> Required action
Leaving out every picture, please repeat exactly the line that contains "Task: Open taerae's" and each line after it through the final line below.

Stored records
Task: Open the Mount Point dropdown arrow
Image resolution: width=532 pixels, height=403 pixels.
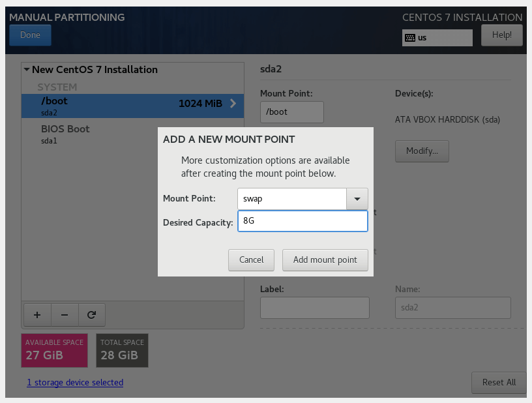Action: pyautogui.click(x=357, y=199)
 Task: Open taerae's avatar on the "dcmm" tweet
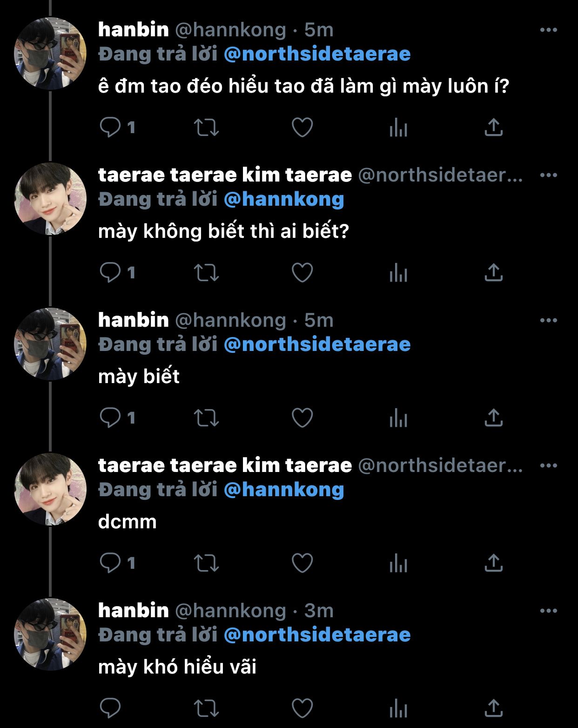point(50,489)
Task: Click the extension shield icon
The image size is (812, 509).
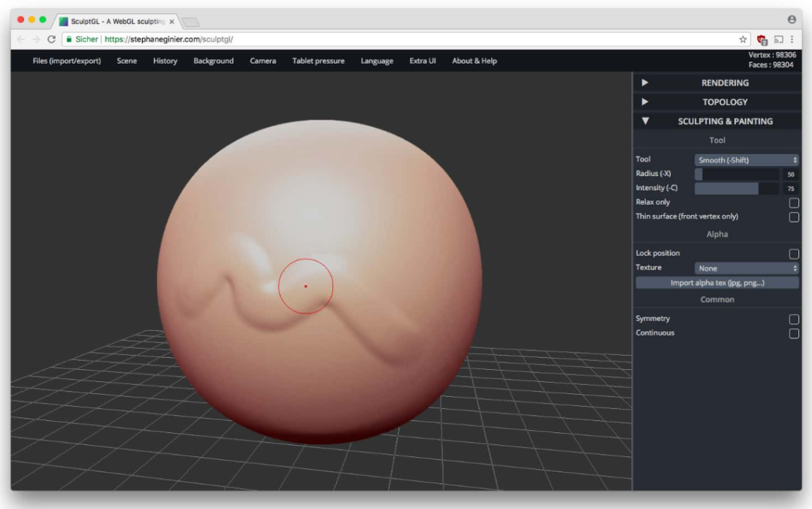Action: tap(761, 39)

> Answer area
 Task: Open taerae's avatar on the "dcmm" tweet
point(50,489)
Task: Click the extension shield icon
The image size is (812, 509).
Action: tap(761, 39)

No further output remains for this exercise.